The task:
Would you output the whole of the data exactly?

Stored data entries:
>>>
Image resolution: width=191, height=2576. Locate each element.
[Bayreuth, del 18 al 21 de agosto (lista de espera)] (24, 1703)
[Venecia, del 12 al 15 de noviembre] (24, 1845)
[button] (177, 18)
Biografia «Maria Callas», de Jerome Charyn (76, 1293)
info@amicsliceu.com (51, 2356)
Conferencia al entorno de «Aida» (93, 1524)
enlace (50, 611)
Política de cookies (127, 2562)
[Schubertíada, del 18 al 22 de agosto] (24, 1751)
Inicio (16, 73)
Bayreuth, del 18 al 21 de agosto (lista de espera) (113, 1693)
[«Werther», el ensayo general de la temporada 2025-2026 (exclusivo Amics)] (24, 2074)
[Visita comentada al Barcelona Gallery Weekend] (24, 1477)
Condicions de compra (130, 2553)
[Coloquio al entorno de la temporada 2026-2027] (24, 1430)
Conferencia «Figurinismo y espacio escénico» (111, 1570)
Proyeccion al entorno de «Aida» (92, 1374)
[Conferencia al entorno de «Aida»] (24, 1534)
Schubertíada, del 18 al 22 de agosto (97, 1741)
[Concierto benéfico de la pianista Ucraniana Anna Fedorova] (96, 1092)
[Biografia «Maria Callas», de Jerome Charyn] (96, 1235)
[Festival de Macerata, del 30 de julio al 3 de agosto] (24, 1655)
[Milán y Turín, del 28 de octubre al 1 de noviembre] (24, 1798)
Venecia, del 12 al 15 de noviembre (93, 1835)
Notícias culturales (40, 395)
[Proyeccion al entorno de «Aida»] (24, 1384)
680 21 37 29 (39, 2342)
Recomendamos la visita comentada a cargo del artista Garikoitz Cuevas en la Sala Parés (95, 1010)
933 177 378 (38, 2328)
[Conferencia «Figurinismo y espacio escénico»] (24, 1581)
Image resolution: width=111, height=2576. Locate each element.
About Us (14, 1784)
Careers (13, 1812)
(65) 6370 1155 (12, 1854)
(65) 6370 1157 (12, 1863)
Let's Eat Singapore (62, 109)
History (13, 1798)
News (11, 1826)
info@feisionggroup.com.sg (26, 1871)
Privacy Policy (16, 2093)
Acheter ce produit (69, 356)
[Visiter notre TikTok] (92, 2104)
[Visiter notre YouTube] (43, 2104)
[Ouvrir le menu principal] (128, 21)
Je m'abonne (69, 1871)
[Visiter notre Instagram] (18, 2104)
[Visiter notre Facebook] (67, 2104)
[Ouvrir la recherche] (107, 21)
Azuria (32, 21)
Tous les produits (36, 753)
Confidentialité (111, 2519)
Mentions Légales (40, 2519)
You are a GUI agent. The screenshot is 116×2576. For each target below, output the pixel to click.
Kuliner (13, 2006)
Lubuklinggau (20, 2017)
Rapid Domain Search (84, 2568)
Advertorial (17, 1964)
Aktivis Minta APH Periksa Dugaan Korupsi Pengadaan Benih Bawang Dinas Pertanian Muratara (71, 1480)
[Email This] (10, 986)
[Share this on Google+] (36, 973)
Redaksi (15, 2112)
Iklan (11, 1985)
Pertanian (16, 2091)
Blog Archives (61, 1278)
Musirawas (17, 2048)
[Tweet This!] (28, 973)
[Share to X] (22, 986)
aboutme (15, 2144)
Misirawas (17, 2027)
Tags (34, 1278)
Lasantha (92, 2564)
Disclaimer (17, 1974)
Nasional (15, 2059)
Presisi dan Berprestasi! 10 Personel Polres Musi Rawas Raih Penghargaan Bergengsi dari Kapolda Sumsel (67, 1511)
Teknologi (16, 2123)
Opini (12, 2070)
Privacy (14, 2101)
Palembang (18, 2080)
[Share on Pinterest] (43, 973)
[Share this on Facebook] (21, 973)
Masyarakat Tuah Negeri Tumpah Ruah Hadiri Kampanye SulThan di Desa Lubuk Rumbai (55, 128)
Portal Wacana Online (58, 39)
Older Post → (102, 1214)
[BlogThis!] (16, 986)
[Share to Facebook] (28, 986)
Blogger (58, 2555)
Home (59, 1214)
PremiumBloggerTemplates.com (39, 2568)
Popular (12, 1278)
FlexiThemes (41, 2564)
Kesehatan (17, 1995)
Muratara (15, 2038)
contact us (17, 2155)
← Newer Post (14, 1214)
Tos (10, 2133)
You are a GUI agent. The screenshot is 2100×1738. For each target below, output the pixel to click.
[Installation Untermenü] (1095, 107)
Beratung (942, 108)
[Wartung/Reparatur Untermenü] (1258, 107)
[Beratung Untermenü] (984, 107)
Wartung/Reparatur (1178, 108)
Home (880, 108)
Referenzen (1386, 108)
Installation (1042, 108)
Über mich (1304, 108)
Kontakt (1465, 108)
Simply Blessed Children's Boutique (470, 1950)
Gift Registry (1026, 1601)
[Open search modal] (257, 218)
<<<
Task output:
Image resolution: width=191, height=2576. Locate each element.
[Bayreuth, del 18 al 21 de agosto (lista de espera)] (24, 1703)
[Venecia, del 12 al 15 de noviembre] (24, 1845)
[button] (177, 18)
Biografia «Maria Callas», de Jerome Charyn (76, 1293)
info@amicsliceu.com (51, 2356)
Conferencia al entorno de «Aida» (93, 1524)
enlace (50, 611)
Política de cookies (127, 2562)
[Schubertíada, del 18 al 22 de agosto] (24, 1751)
Inicio (16, 73)
Bayreuth, del 18 al 21 de agosto (lista de espera) (113, 1693)
[«Werther», el ensayo general de la temporada 2025-2026 (exclusivo Amics)] (24, 2074)
[Visita comentada al Barcelona Gallery Weekend] (24, 1477)
Condicions de compra (130, 2553)
[Coloquio al entorno de la temporada 2026-2027] (24, 1430)
Conferencia «Figurinismo y espacio escénico» (111, 1570)
Proyeccion al entorno de «Aida» (92, 1374)
[Conferencia al entorno de «Aida»] (24, 1534)
Schubertíada, del 18 al 22 de agosto (97, 1741)
[Concierto benéfico de la pianista Ucraniana Anna Fedorova] (96, 1092)
[Biografia «Maria Callas», de Jerome Charyn] (96, 1235)
[Festival de Macerata, del 30 de julio al 3 de agosto] (24, 1655)
[Milán y Turín, del 28 de octubre al 1 de noviembre] (24, 1798)
Venecia, del 12 al 15 de noviembre (93, 1835)
Notícias culturales (40, 395)
[Proyeccion al entorno de «Aida»] (24, 1384)
680 21 37 29 (39, 2342)
Recomendamos la visita comentada a cargo del artista Garikoitz Cuevas en la Sala Parés (95, 1010)
933 177 378 (38, 2328)
[Conferencia «Figurinismo y espacio escénico»] (24, 1581)
Image resolution: width=111, height=2576. Locate each element.
About Us (14, 1784)
Careers (13, 1812)
(65) 6370 1155 (12, 1854)
(65) 6370 1157 (12, 1863)
Let's Eat Singapore (62, 109)
History (13, 1798)
News (11, 1826)
info@feisionggroup.com.sg (26, 1871)
Privacy Policy (16, 2093)
Acheter ce produit (69, 356)
[Visiter notre TikTok] (92, 2104)
[Visiter notre YouTube] (43, 2104)
[Ouvrir le menu principal] (128, 21)
Je m'abonne (69, 1871)
[Visiter notre Instagram] (18, 2104)
[Visiter notre Facebook] (67, 2104)
[Ouvrir la recherche] (107, 21)
Azuria (32, 21)
Tous les produits (36, 753)
Confidentialité (111, 2519)
Mentions Légales (40, 2519)
You are a GUI agent. The screenshot is 116×2576. For each target below, output the pixel to click.
Kuliner (13, 2006)
Lubuklinggau (20, 2017)
Rapid Domain Search (84, 2568)
Advertorial (17, 1964)
Aktivis Minta APH Periksa Dugaan Korupsi Pengadaan Benih Bawang Dinas Pertanian Muratara (71, 1480)
[Email This] (10, 986)
[Share this on Google+] (36, 973)
Redaksi (15, 2112)
Iklan (11, 1985)
Pertanian (16, 2091)
Blog Archives (61, 1278)
Musirawas (17, 2048)
[Tweet This!] (28, 973)
[Share to X] (22, 986)
aboutme (15, 2144)
Misirawas (17, 2027)
Tags (34, 1278)
Lasantha (92, 2564)
Disclaimer (17, 1974)
Nasional (15, 2059)
Presisi dan Berprestasi! 10 Personel Polres Musi Rawas Raih Penghargaan Bergengsi dari Kapolda Sumsel (67, 1511)
Teknologi (16, 2123)
Opini (12, 2070)
Privacy (14, 2101)
Palembang (18, 2080)
[Share on Pinterest] (43, 973)
[Share this on Facebook] (21, 973)
Masyarakat Tuah Negeri Tumpah Ruah Hadiri Kampanye SulThan di Desa Lubuk Rumbai (55, 128)
Portal Wacana Online (58, 39)
Older Post → (102, 1214)
[BlogThis!] (16, 986)
[Share to Facebook] (28, 986)
Blogger (58, 2555)
Home (59, 1214)
PremiumBloggerTemplates.com (39, 2568)
Popular (12, 1278)
FlexiThemes (41, 2564)
Kesehatan (17, 1995)
Muratara (15, 2038)
contact us (17, 2155)
← Newer Post (14, 1214)
Tos (10, 2133)
You are a GUI agent. The screenshot is 2100×1738. For each target below, output the pixel to click.
[Installation Untermenü] (1095, 107)
Beratung (942, 108)
[Wartung/Reparatur Untermenü] (1258, 107)
[Beratung Untermenü] (984, 107)
Wartung/Reparatur (1178, 108)
Home (880, 108)
Referenzen (1386, 108)
Installation (1042, 108)
Über mich (1304, 108)
Kontakt (1465, 108)
Simply Blessed Children's Boutique (470, 1950)
Gift Registry (1026, 1601)
[Open search modal] (257, 218)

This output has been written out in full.